*PASSAGE TO READ*
· · · ·

Halfway There: warm and witty Playhouse comedy

Laughter…and cake…served up in Halfway There – Upper Canada Playhouse’s delightful new Norm Foster comedy, Halfway There, is set in Junior’s Café in Stewiacke, Nova Scotia, where a group of colourful characters gathers to deal with the comings and the goings of life. Directed by Jesse Collins, the production features (l-r) Debra Hale, Jane Spence, Jamie Williams, Melanie Janzen and Viviana Zarrillo. (The Leader/Gibb photo)

MORRISBURG – “There are no secrets in Stewiacke.”

“There could be if you girls just tried!”

Dr. Sean Merrit, Toronto refugee, unsuspecting Big City Boy, is forced to learn just what it means to take up residence in Small Town Nova Scotia. Fortunately for the audience, four rather remarkable Stewiacke women, congregating at Junior’s Café, are more than willing to help in his education. And that, of course, means no more secrets.

Norm Foster’s gentle, home-spun comedy, Halfway There, running at Upper Canada Playhouse until October 1, is a play about people.

It focuses on the intimate, wonderful details that make up real life among real people. Who is seeing whom? Whose kids are running wild? What marriages are rock solid? Which ones on the rocks? Whose heart most needs some healing? What’s Junior serving up as the special of the day?

As one of the women informs Dr. Sean, “No one’s in a rush here. You meet someone, you end up talking for half an hour.”

Director of Halfway There Jesse Collins, who has worked several times on Norm Foster productions, believes that Foster writes the way real people speak. His plays are “dialogue driven”, with the humour flowing out of the relationships among the characters.

And plainly Norm Foster loves small towns and small town people.

He loves the quirks and the conceits, the laughter and the tears, even the honest nosiness, so much part of any small town. The characters in his plays, as actor Melanie Janzen said, “are living a life.”

Halfway There is set in a small hamlet. The audience is invited to spend some time in the company of Vi, Rita, Mary Ellen and Janine. Over cake and coffee, every afternoon at Junior’s Café, these unique women share their lives with each other and with us.

· · · ·

*SOURCE DATA*
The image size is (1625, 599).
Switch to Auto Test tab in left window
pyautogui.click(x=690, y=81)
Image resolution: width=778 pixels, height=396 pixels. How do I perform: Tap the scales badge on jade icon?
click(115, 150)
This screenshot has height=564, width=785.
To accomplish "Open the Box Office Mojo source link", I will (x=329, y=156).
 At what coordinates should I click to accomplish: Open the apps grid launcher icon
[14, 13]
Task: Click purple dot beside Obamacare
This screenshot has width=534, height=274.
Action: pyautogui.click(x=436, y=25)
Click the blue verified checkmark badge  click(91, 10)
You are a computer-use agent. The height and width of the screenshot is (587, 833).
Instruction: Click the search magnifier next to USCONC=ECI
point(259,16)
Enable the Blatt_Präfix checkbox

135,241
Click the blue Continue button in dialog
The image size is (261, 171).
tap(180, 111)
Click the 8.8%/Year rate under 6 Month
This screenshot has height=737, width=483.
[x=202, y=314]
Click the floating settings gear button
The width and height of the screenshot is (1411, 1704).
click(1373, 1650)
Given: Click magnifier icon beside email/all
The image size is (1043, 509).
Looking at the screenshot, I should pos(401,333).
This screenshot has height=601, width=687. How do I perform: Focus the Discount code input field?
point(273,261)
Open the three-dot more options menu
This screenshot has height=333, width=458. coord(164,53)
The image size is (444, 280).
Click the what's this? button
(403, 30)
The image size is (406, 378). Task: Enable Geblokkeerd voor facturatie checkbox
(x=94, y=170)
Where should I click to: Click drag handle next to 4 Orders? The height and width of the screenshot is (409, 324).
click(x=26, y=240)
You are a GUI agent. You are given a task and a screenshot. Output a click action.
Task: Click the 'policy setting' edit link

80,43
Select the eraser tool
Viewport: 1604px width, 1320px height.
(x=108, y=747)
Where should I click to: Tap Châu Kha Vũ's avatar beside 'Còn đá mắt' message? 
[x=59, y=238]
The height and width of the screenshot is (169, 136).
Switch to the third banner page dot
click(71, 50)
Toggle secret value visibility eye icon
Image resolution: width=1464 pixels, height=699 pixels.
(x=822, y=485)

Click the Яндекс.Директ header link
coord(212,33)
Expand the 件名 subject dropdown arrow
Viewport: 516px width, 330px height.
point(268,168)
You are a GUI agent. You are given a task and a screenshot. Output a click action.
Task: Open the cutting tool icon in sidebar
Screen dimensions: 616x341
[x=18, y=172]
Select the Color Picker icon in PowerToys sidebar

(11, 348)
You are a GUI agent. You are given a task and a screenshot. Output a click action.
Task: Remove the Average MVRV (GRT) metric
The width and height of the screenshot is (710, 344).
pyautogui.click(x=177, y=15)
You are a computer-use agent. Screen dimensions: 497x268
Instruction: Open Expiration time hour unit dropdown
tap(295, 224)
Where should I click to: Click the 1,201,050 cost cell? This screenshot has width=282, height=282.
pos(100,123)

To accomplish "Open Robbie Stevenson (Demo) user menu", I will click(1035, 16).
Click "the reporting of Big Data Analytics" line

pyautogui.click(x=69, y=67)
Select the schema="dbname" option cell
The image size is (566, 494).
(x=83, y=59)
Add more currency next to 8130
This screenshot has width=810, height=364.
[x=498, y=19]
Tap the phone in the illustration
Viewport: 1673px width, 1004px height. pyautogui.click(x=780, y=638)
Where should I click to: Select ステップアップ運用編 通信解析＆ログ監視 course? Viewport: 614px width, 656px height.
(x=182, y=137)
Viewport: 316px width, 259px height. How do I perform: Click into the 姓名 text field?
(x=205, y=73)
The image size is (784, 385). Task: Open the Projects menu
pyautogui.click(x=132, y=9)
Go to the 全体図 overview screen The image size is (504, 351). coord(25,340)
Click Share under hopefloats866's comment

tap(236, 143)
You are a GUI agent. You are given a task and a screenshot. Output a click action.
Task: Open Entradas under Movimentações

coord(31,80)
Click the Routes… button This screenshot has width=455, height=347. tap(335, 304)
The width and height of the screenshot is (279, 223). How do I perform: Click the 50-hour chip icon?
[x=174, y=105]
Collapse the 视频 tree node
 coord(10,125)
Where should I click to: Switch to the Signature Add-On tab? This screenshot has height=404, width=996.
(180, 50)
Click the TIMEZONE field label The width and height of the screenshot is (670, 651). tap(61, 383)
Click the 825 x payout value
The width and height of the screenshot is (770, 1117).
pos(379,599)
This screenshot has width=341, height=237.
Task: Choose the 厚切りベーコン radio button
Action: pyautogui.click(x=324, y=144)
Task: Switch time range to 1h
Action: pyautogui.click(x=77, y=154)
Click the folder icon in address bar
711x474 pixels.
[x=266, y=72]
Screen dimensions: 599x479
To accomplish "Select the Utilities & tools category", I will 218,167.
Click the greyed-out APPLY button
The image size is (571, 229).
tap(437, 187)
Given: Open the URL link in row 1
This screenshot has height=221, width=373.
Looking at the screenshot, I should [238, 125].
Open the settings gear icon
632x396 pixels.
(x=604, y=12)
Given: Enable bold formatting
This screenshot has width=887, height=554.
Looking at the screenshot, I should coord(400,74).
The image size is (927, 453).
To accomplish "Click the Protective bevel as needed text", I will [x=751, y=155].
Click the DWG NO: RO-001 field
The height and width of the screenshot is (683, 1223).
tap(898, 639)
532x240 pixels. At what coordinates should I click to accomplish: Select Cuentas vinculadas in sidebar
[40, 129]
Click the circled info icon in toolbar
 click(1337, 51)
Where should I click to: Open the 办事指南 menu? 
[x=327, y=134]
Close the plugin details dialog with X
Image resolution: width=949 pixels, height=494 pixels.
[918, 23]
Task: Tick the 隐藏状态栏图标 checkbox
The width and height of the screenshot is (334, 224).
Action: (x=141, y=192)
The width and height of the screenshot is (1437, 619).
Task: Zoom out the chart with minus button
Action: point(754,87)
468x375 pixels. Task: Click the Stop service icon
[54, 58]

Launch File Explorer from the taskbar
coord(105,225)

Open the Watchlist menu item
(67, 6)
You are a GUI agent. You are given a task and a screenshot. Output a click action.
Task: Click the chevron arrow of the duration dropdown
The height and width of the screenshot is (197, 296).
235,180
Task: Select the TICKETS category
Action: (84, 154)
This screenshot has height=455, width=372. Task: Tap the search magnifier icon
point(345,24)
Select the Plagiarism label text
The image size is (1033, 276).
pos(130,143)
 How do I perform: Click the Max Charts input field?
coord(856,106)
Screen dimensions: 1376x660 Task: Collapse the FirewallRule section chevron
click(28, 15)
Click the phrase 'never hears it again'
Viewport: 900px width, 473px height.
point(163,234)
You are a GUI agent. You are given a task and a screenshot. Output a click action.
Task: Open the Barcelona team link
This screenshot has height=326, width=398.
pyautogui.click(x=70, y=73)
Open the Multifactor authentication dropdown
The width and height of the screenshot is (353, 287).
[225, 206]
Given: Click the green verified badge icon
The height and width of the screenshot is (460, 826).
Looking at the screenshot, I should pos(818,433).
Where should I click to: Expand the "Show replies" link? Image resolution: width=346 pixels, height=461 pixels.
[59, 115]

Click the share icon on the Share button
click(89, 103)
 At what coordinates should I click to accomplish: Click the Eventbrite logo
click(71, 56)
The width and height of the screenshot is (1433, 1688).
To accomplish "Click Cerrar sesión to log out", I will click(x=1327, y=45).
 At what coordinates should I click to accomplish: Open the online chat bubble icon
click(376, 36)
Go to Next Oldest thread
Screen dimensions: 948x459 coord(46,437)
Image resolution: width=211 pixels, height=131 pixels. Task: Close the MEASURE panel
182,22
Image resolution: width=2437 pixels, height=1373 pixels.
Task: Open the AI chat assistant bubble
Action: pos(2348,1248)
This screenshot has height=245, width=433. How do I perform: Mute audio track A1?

· · · ·

*HOW TO COMPLETE THIS TASK*
Could you carry on the review of Halfway There, starting after its last sentence? The records have no connection to the review of Halfway There.

*SOLVED PROBLEM*
As the play develops, we instinctively connect with this world.

After all, what small town doesn’t have a few oddly named individuals, a “Pooch” or a “Father What a Waste”? What small town doesn’t have a Dugan’s where absolutely everyone goes on a Saturday night?

And if a perfect stranger, especially an eligible doctor with a few secrets, is dropped into town, why it’s only neighbourly to find out everything about him and to immediately share those details.

“I told you we don’t keep secrets here,” Janine says.

“But you could just try!” an exasperated Dr. Sean exclaims.

To the audience’s great delight, this big city medic, unexpectedly stumbling into Stewiacke, never has a chance. Fixing Dr. Sean’s life is instantly a mission for the Junior’s Café ladies.

Jamie Williams as Sean, Melanie Janzen as Rita, Debra Hale as Mary Ellen, Viviana Zarrillo as Vi and Jane Spence as Janine build characters that we quickly find we want to spend time with.

None is one dimensional.

As the play develops the audience has a chance to glimpse the real, sometimes vulnerable person behind the public face that each Stewiacke character wears every day.

Janzen’s Rita is outspoken, brassy. As Mary Ellen puts it, “The dresses I wear say I’m a married woman. The dresses you wear say open for business.” Yet there are reasons for Rita’s brash style and we can sympathize.

Mary Ellen has the ‘perfect’ marriage: yet she no longer feels special or even “important” to her menfolk. Vi is blunt and realistic about her long time live-in. “Me and Johnny talk about nothing all the time. If we started talking about something I’d think we were drifting apart. “

Janine is warm, funny, clever… and lonely, tied to a man absent in more ways than one.

Sean, too, eventually admits that he once had “hopeful dreams. But here I am sitting in a place halfway to the North Pole.” He’s been hurt.

However, being ‘broad-sided’ by the ladies of Stewiacke may be just what his broken heart needs.

Witty banter, hilarious lines, people we care about are characteristic of Norm Foster plays. In Halfway There the laughter is infectious.

The set designed and built by Playhouse technical director Tristan Goethel is warm and inviting.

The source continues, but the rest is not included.